Issues I encountered with the Azure Data Studio "Import flat file wizard" with an on-prem SQL Server

Azure Data Studio Version: 1.30.0
OS Version: Windows 10 20H2 19042.1052

Following the instructions in https://github.com/microsoft/azuredatastudio/issues/2090 I'm filing this as a separate GitHub issue:

Thanks for all the feedback on this feature. Please log new issues for any bugs impacting this scenario.

Also, I've used GitHub Markdown checkboxes next to items that are actual bugs rather than my talking-points.

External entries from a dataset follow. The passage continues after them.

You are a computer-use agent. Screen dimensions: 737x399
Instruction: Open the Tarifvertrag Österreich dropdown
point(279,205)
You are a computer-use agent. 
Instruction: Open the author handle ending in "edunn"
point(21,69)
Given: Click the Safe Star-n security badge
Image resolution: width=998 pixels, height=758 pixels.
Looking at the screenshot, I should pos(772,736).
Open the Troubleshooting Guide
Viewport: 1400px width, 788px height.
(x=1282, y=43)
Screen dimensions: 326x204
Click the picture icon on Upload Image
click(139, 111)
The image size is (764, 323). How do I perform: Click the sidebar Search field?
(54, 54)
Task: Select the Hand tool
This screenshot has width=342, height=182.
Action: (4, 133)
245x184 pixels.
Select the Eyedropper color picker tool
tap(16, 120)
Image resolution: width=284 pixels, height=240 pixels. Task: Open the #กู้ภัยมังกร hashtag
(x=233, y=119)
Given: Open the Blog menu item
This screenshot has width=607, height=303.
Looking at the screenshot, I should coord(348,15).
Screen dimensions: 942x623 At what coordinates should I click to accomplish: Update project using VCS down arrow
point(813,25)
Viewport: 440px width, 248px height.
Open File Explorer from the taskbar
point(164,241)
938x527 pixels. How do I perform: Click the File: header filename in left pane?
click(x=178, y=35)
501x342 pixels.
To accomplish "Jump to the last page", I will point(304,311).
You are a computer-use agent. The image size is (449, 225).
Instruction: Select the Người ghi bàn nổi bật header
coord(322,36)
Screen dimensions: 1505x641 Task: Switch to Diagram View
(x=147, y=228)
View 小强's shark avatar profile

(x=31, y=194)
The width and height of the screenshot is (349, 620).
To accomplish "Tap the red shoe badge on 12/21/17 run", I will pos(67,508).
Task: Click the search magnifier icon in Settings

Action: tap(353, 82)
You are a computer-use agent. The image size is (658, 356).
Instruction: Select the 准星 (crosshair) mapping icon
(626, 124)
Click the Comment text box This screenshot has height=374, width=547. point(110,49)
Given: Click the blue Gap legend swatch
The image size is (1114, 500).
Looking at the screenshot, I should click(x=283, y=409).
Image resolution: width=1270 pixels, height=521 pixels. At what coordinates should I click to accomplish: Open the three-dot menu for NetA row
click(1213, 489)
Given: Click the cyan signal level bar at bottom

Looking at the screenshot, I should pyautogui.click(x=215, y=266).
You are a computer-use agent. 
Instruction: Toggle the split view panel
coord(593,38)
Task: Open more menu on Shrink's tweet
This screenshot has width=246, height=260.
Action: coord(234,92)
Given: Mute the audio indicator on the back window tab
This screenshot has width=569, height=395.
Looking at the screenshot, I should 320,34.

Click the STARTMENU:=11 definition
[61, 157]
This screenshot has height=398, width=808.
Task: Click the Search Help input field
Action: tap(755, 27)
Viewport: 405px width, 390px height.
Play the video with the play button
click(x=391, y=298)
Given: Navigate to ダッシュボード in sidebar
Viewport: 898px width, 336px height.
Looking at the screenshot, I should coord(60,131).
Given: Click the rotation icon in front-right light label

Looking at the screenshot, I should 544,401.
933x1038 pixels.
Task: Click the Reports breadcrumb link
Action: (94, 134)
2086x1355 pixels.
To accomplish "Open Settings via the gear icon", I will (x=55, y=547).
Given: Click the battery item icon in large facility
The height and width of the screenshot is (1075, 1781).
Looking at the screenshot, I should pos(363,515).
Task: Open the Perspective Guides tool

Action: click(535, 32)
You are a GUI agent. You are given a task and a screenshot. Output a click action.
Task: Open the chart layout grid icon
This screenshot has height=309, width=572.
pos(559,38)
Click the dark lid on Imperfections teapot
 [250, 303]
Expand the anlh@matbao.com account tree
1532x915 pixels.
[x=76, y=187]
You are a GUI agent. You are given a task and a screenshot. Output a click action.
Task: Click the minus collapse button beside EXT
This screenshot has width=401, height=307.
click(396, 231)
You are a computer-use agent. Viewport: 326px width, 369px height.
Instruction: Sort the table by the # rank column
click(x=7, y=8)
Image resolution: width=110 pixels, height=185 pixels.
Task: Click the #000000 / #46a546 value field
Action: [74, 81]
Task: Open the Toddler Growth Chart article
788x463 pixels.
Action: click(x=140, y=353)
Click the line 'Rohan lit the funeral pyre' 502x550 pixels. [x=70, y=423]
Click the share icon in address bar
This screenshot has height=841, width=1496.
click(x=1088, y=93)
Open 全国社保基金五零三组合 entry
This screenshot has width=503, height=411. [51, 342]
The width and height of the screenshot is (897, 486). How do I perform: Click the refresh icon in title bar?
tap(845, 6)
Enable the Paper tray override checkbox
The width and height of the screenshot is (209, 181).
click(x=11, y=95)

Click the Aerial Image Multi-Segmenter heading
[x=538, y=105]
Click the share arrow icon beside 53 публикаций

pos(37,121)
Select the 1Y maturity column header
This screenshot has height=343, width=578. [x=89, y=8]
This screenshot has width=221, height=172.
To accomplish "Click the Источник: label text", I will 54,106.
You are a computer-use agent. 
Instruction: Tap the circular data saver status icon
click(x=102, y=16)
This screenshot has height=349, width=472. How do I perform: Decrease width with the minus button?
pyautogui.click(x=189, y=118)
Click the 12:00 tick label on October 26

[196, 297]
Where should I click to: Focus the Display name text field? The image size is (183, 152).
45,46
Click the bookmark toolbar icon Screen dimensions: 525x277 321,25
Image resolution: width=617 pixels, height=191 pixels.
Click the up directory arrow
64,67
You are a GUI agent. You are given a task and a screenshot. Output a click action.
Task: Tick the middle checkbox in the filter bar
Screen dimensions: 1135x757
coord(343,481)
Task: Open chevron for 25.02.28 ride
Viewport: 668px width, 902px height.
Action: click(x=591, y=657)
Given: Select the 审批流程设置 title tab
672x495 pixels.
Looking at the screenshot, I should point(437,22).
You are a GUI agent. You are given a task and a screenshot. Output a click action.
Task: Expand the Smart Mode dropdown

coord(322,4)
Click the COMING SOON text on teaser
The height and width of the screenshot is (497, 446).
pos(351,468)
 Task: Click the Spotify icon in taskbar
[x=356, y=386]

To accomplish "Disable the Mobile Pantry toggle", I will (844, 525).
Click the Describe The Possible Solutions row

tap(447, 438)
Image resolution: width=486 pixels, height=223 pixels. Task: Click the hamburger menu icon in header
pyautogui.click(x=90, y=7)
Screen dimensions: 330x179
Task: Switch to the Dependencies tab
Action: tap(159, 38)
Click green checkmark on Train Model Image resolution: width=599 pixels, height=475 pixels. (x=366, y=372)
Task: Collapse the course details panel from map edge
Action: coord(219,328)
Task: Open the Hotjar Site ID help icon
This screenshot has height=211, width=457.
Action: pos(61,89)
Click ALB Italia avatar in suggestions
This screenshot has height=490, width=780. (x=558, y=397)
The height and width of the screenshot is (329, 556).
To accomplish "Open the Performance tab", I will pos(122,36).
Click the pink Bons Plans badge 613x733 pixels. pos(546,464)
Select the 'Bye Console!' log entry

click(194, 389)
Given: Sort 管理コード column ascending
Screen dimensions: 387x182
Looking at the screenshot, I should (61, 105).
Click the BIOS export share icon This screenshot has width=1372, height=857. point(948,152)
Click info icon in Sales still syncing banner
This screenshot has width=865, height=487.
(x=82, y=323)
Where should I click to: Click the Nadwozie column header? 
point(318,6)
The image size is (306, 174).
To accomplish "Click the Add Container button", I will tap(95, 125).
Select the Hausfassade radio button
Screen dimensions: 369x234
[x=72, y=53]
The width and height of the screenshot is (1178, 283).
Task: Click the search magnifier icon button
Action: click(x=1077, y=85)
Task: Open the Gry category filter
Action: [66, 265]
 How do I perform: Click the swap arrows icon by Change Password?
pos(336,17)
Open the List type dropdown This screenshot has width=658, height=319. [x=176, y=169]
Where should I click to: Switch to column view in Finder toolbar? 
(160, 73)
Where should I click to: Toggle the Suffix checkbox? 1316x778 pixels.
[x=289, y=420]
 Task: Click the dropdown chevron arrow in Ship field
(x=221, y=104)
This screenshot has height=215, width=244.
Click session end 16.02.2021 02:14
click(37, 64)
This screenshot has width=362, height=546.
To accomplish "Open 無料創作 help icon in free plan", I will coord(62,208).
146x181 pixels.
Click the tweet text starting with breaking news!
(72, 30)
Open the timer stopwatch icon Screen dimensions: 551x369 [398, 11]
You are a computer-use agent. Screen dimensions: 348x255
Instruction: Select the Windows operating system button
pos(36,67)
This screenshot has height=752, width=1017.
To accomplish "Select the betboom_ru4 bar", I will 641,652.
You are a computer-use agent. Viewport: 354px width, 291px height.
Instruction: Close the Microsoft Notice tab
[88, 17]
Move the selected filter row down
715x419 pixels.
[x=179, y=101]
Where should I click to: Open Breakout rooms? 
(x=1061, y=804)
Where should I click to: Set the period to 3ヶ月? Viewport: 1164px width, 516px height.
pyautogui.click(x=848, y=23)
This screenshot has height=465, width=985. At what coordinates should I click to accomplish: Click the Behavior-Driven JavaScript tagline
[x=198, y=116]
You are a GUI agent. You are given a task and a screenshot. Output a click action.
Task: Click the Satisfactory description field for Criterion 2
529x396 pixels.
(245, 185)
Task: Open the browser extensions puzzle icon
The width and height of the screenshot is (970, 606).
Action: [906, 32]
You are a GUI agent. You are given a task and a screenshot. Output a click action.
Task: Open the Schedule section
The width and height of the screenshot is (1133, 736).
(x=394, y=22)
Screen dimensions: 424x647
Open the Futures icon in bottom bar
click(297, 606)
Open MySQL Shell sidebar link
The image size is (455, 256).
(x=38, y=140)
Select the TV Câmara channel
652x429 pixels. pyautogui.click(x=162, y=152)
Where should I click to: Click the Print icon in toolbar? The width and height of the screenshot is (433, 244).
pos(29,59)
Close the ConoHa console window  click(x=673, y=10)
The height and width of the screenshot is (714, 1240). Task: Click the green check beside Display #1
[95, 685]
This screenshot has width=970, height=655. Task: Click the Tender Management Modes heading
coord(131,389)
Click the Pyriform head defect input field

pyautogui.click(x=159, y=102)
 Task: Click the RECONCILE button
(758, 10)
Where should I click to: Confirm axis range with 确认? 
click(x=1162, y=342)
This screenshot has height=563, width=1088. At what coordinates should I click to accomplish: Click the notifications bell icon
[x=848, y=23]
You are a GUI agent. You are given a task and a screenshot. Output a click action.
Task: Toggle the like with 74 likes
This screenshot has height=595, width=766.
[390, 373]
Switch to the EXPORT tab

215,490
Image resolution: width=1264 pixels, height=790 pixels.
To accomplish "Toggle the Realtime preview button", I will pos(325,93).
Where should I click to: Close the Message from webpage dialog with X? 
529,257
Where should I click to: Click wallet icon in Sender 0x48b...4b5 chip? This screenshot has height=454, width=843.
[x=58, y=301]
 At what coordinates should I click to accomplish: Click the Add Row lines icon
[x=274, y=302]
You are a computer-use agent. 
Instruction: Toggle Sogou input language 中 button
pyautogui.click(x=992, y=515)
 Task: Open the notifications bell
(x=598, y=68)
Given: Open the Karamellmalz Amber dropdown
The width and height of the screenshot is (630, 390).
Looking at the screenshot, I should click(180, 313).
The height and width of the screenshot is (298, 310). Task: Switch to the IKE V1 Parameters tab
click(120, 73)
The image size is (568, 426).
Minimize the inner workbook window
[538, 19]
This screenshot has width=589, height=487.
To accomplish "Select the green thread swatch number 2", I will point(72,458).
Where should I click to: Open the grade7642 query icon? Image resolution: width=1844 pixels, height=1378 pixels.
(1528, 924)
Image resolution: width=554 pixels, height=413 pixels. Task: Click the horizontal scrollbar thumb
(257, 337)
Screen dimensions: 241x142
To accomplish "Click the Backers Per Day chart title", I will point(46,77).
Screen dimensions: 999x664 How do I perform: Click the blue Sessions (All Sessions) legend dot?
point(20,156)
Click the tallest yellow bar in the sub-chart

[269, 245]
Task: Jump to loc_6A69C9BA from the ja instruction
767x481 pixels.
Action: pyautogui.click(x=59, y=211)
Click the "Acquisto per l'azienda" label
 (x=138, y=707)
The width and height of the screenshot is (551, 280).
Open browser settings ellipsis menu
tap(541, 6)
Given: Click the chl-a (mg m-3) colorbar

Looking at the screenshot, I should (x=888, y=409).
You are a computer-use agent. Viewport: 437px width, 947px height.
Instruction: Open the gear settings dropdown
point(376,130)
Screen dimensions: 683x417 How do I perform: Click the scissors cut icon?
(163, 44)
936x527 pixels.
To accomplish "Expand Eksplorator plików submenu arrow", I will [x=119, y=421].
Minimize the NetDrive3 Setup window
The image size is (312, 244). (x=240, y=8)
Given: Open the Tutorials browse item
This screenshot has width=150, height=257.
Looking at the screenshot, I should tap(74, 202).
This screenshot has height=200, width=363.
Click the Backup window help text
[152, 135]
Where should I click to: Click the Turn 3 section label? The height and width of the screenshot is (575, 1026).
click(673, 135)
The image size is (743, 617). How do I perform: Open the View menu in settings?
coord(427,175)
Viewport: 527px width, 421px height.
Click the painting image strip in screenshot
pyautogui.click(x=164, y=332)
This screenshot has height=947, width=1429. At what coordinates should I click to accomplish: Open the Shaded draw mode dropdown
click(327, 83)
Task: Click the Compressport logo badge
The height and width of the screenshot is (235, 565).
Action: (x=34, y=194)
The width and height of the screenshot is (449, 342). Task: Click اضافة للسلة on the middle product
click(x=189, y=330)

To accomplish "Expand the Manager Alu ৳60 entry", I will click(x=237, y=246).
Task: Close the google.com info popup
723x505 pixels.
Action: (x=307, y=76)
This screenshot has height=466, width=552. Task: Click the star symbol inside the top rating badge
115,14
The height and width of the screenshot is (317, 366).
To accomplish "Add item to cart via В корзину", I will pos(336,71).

I am using SQL Server Import 1.3.0, installed globally - with Azure Data Studio 1.30.0 ( 59c4b8e90cf2d3a24bed72623197f10f8d090fdc )
My scenario is that I'm transitioning data from an Azure-hosted MySQL database to (eventually) an Azure SQL database.
However there are schema changes involved and I want to manipulate the data as part of the process as well.
I exported the initial data from MySQL using MySQL Workbench to one CSV file per table: users.csv, messages.csv, etc.csv.
I used MySQL Workbench to generate the CREATE TABLE statements for MySQL, and then I edited the generated SQL to work with MS SQL Server and ran successfully (so at this point my MSSQL database has a near-identical schema design as the MySQL database; the differences are all trivial things like AUTO_INCREMENT vs IDENTITY. In this case, all of the columns' data-types are equivalent (if not entirely identical) between MySQL and MSSQL. No incompatible, MySQL-exclusive or MSSQL-exclusive functionality or SQL language features is being used at this point.
I started off trying to import this CSV file with SSIS's Import Data wizard:
- SSMS > TargetDatabase > Tasks > Import Data... (not "Import Flat File...") > Source: "Flat File"
- Screenshots posted here.
- Unfortunately I couldn't progress due to the wizard complaining about the file's codepage (I don't remember the exact error message, sorry).
I then tried again using the "Import Flat File" menu option, to see how it compares...
- SSMS > TargetDatabase > Tasks > Import Flat File...
- The Introduction page says that it will import the data to an "automatically generated table schema and optionally modify columns" - whereas I was expecting to be able to import directly into an existing table - or being able to manually-define the destination table instead of having to rely on the wizard's automatic-generator's best-guesses for column definitions...
- The "Modify Columns" page, when aided wih "Rich Data Type Detection" enabled, gave me the following:
  - It does seem to get the types for int and bigint columns correct, though it detected all of my tinyint columns as smallint instead - while it incorrectly interpreted a smallint column as bit (because only the value 0 appears in the first 50 rows)
  - It defaulted to nvarchar(50) for all my shorter textual columns, even though many of them all had very short fixed lengths, e.g. char(2).
  - Automatic data-type detection is a fine concept, but it only works well when it reads enough data - and 50 rows is not enough. There really shoud be a way to force it to read every row in the CSV and fit column-types based on all rows' data.
  - The Modify Columns editor needs to allow me to specify COLLATION.
I added my on-prem SQL Server instance and database to Azure Data Studio. So far, so good.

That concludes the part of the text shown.